Calvino era um homem de amplas potencialidades. Tinha um grande domínio da linguagem, retórica, análise literária, argumentação e capacidade de observação. Além disso, o reformador conhecia as línguas originais das Escrituras, o hebraico e o grego. Quando pregava no Antigo Testamento, ele usava o texto hebraico, quando pregava no Novo Testamento, usava o texto em grego, e, além disso, ainda dava aulas em latim. Mas Calvino não abandonou em momento algum na sua pregação a direção e a dependência do Santo Espírito de Deus. Ele era um pregador bíblico, um teólogo do Espírito Santo que apesar de toda a sua capacitação humana, depositava a sua confiança na operação do Santo Espírito de Deus. Ele mesmo disse: “Quando o pregador realiza sua incumbência com fidelidade, falando apenas o que Deus coloca em sua boca, o poder do Espírito Santo, o qual o pregador possui dentro de si, une-se à sua voz externa (...) toda pregação deve ser desempenhada pelo Espírito Santo”. Calvino acreditava que as pessoas não poderiam ouvir a Deus se o Seu Espírito não estivesse trabalhando, de forma que elas abracem pela fé o que está sendo dito. Ele cria que o Espírito Santo age nos ouvintes por meio de um pregador, só até o ponto em que a Palavra de Deus é ensinada com exatidão e clareza, isso o levou a dizer: “O poder do Espírito é apagado logo que os doutores em teologia começam a tocar trombetas diante de si... para exibir sua eloquência”.
Calvino não procurava impressionar as pessoas com um floreado retórico, a sua congregação em Genebra não foi impactada com demonstrações de inteligência humana, mas sim com uma impressionante apresentação da majestade de Deus, com uma exposição séria de Sua Palavra, no poder do Espírito Santo. Calvino apresentava a mensagem bíblica de forma direta, simples e convincente, procurando sempre glorificar a Deus e beneficiar seus ouvintes com uma apresentação clara e compreensível das Escrituras. Ele mesmo define qual a missão de um verdadeiro teólogo:
“O fim de um teólogo não é deleitar os ouvidos, com arguir loquazmente, mas firmar as consciências, em ensinando o verdadeiro, o certo, o proveitoso”. E ainda: “O alvo de um bom mestre deve ser sempre converter os homens do mundo para que volvam seus olhos pra o céu”.
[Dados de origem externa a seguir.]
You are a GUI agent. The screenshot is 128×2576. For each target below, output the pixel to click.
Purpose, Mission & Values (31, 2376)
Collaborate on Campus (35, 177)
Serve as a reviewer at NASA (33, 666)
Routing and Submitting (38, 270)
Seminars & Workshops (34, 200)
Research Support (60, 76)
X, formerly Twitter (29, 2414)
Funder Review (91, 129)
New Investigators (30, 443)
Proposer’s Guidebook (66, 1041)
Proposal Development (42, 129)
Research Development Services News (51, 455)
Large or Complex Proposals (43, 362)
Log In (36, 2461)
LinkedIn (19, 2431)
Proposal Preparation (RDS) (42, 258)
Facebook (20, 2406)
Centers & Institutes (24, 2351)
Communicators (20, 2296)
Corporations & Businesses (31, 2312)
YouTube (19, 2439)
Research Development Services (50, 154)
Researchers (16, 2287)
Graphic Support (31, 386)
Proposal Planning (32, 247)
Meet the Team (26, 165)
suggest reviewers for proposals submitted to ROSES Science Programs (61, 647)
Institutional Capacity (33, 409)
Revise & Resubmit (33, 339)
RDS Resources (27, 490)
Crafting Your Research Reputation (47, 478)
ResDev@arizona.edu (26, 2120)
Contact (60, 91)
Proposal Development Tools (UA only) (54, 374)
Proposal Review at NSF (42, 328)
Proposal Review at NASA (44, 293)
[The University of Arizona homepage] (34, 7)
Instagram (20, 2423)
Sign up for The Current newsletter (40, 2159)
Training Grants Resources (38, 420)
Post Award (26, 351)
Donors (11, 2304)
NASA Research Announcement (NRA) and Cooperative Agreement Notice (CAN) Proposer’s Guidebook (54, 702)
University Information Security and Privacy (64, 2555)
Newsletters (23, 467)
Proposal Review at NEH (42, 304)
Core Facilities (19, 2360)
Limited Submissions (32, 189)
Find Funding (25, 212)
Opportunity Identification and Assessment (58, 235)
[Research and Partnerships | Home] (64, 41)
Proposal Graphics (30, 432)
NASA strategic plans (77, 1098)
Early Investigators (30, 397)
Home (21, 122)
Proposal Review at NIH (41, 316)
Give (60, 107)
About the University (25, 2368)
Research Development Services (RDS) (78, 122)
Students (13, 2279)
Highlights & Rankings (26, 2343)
Calvino diz que “Deus ao dar-nos as Escrituras, não pretendia nem satisfazer nossa curiosidade, nem alimentar nossa ânsia por ostentação, nem tampouco deparar-nos uma chance para invenções místicas e palavreado tolo; sua intenção, ao contrário, era fazer-nos bem. E assim, o uso correto da Escritura deve guiar-nos sempre ao que é proveitoso”. E ainda: “Aquele que não tenta ensinar com o intuito de beneficiar, não pode ensinar corretamente; por mais que faça boa apresentação, a doutrinação não será sã, a menos que cuide para que seja proveitosa a seus ouvintes”.  Sobre o estilo da pregação de Calvino, Theodore Beza, seu sucessor, declarou: Tot verba tot pondera:toda palavra tinha um peso”.
Steven Lawson diz que: “A admiração que o reformador tinha pela Bíblia foi impulsionada por conta de sua variada combinação de ensinamentos simples, paradoxos profundos, linguagem comum, nuanças complexas e uniformidade coesiva. Do ponto de vista de Calvino, explorar a altura, a largura, a profundidade e a amplitude da Bíblia era venerar seu Autor sobrenatural”.
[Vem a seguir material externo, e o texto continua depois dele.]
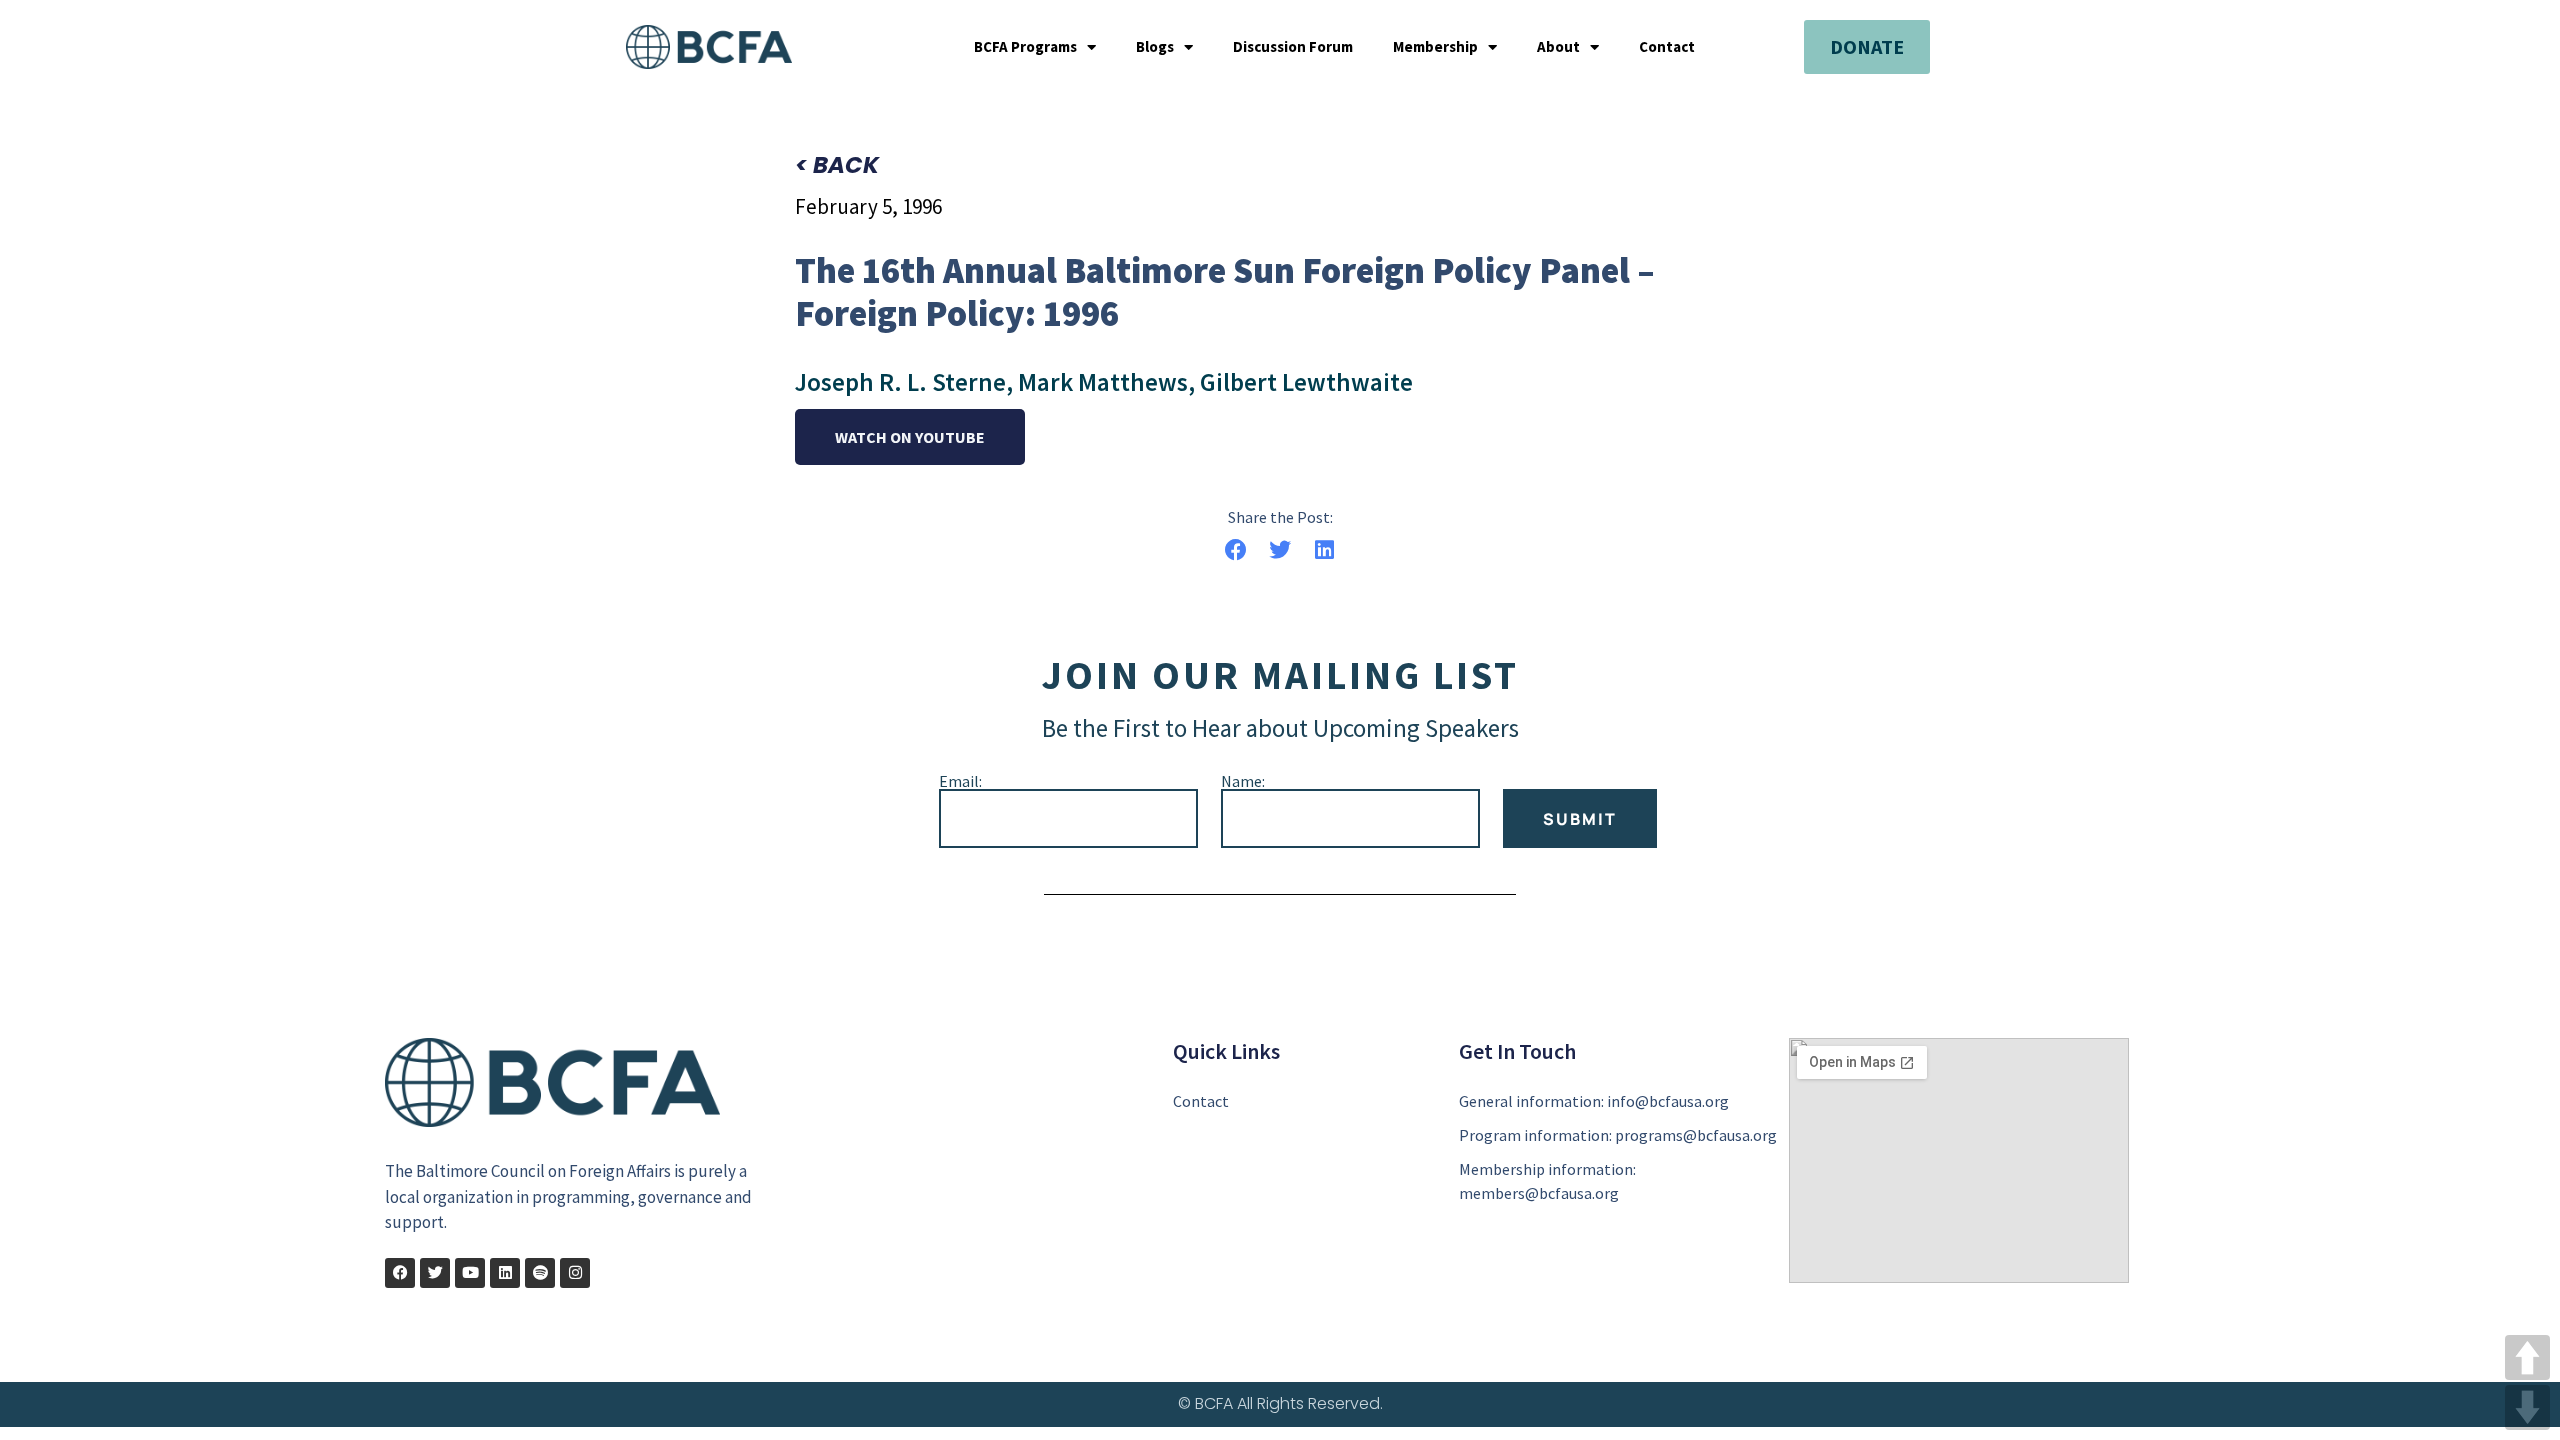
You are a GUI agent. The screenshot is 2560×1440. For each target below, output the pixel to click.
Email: (960, 781)
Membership (1435, 47)
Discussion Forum (1293, 47)
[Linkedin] (505, 1273)
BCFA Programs (1025, 47)
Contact (1667, 47)
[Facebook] (400, 1273)
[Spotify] (540, 1273)
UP (2527, 1357)
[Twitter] (435, 1273)
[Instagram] (575, 1273)
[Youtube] (470, 1273)
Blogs (1155, 47)
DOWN (2527, 1407)
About (1558, 47)
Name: (1243, 781)
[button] (1235, 550)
Tanto Calvino como os outros reformadores acreditavam que a pregação genuína da Palavra de Deus era um dos distintivos da Igreja de Cristo:
“Certamente existe uma igreja de Deus onde vemos sua Palavra ser pregada e ouvida com exatidão, e onde vemos os sacramentos serem administrados de acordo com o que Cristo estabeleceu; por outro lado, uma assembleia na qual não se ouve a pregação da doutrina sagrada não merece ser reconhecida como igreja”.
 Ele também disse: “A igreja de Deus será educada pela pregação autêntica do evangelho”. E acrescentou: “A igreja de Deus será educada pela pregação autêntica de sua Palavra e não pelas invenções dos homens [as quais são madeira, feno e palha]”.
Uma outra característica da pregação de Calvino e que é totalmente contrastante com o que nós vemos hoje em dia era o seu senso de dever, a percepção de que as Escrituras não deveriam ser tratadas com leviandade, a pregação não deveria ser encarada como algo trivial. Ele mesmo escreveu: “O pregador deve falar de uma maneira que mostre que ele não está fingindo”. E ainda: “Além disso, aprendamos que Deus não tem a intenção de que existam igrejas semelhantes a lugares onde as pessoas se divertem e dão gargalhadas como se uma comédia estivesse sendo representada. Deve haver majestade em sua Palavra, de modo que sejamos persuadidos e influenciados”.
Parece-nos que hoje em dia o pregador bem sucedido é aquele que coloca uma piada em cada sentença. Que não sabe falar sem contar um dito espirituoso e, as vezes, de gosto duvidoso. Infelizmente, parece que o alvo de muitos “pregadores” é divertir as pessoas. Muitos falam de avivamento, poder de Deus, mas cultivam uma atmosfera onde não há espaço para o choro e a contrição.
Considere o que John Piper escreveu a cerca dessa tendência de muitos pregadores:
“Parece que os risos substituíram o arrependimento como o alvo de muitos pregadores. Risos significam que as pessoas estão se sentindo bem. Significam que gostam de você. Significam que você os comoveu. Significam que você tem poder em alguma medida. Significam que você tem todas as marcas de uma comunicação bem-sucedida – se deixarmos de fora os critérios da profundidade do pecado, da santidade de Deus, do perigo do inferno e da necessidade de corações quebrantados”.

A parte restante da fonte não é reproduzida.